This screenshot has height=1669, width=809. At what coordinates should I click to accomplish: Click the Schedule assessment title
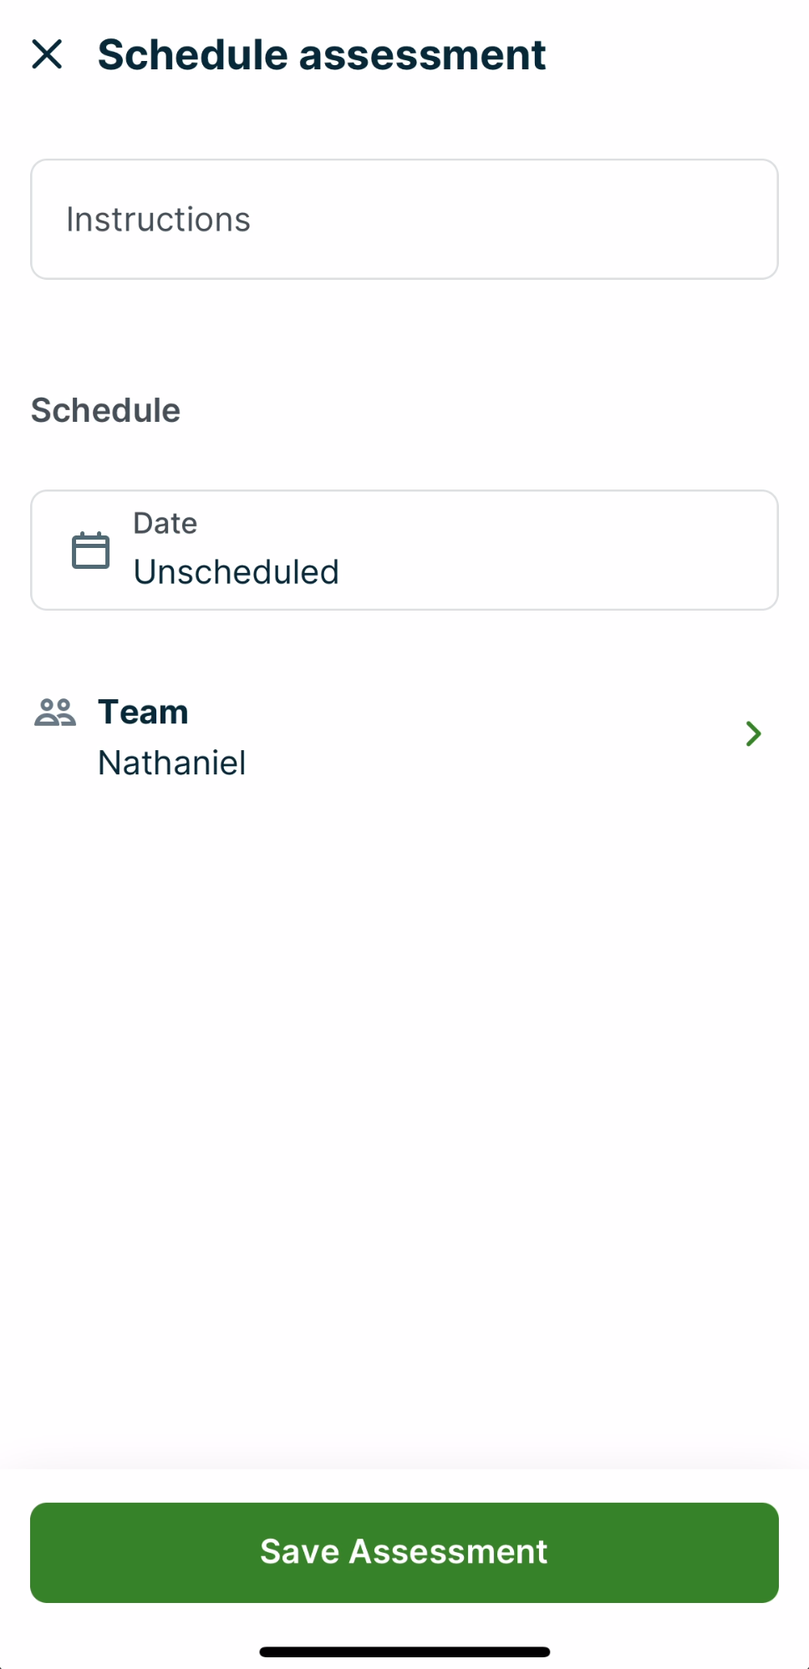click(x=321, y=53)

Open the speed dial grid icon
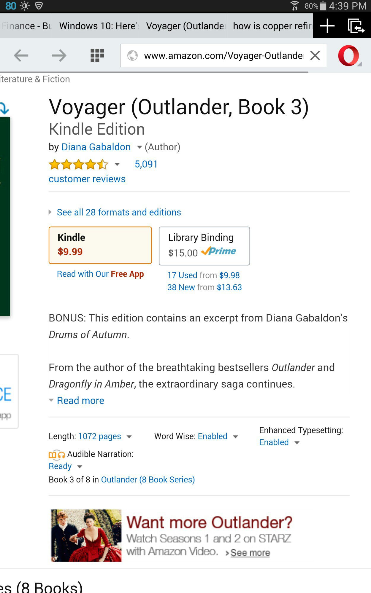coord(97,55)
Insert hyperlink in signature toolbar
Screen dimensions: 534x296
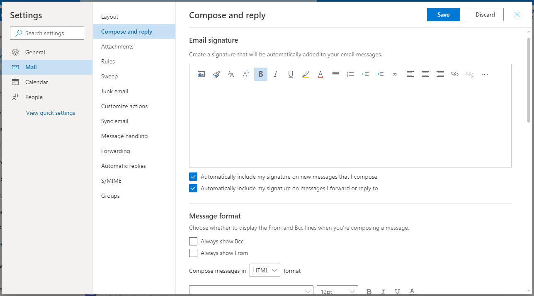455,74
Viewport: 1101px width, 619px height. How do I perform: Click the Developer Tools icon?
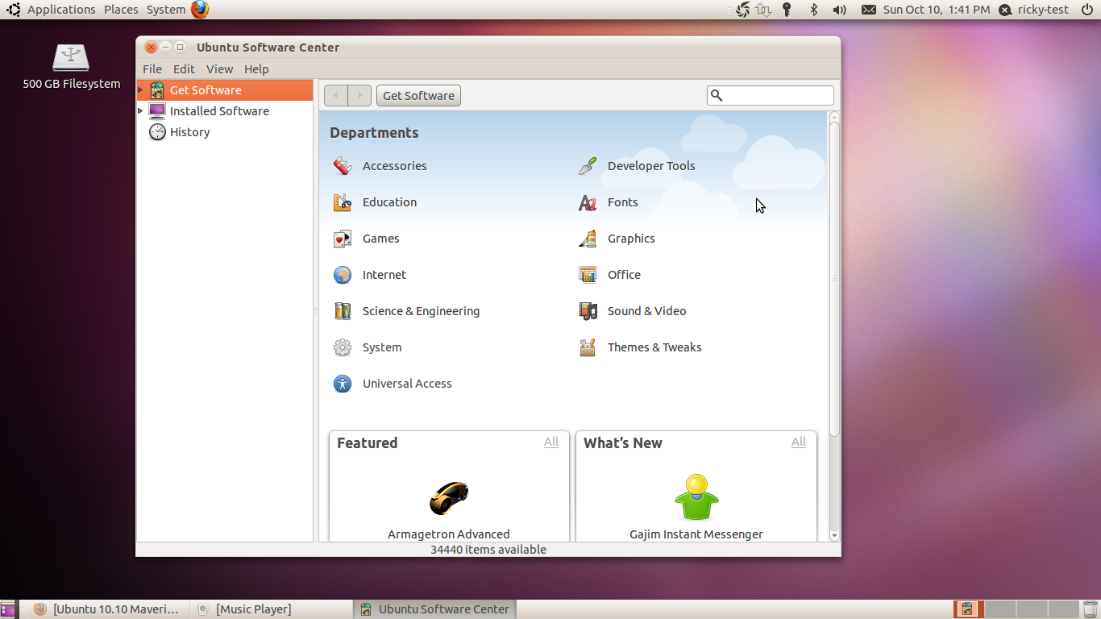[588, 166]
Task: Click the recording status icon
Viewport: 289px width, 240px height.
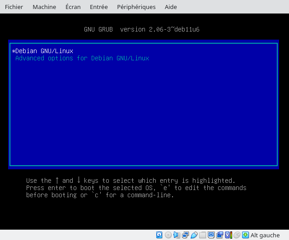Action: pos(219,235)
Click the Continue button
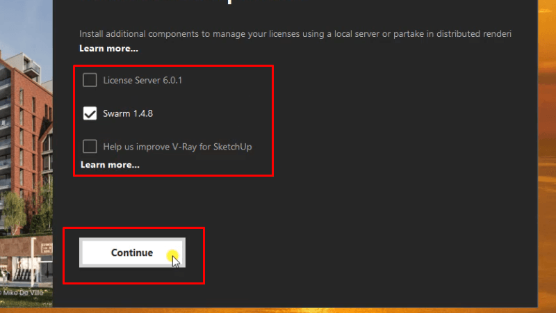 click(x=132, y=252)
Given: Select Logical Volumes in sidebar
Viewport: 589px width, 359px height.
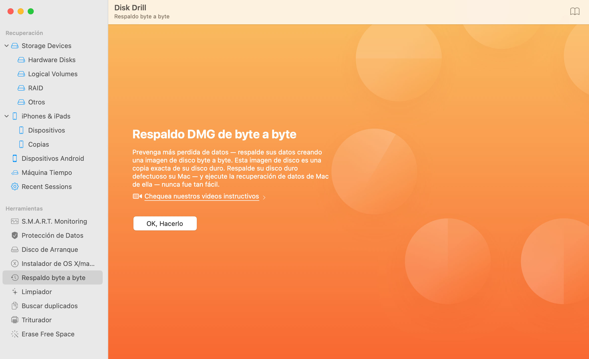Looking at the screenshot, I should click(53, 73).
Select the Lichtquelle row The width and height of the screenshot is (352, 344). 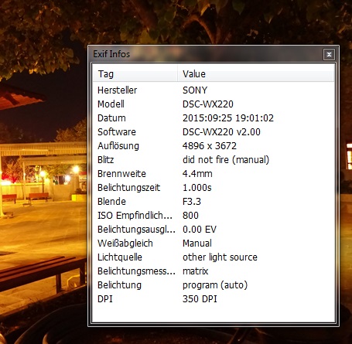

Task directions:
Your answer must be the lines from the line containing "Viewport: 1101px width, 619px" through the final line of the data, written out exactly, both ends included and pictures left out.

Answer space:
Viewport: 1101px width, 619px height. How do I perform: Click the Developer Tools icon?
[588, 166]
Task: Click the recording status icon
Viewport: 289px width, 240px height.
Action: pos(219,235)
Click the Continue button
 click(x=132, y=252)
Given: Select Logical Volumes in sidebar
Viewport: 589px width, 359px height.
Looking at the screenshot, I should click(53, 73).
Select the Lichtquelle row The width and height of the screenshot is (352, 344). 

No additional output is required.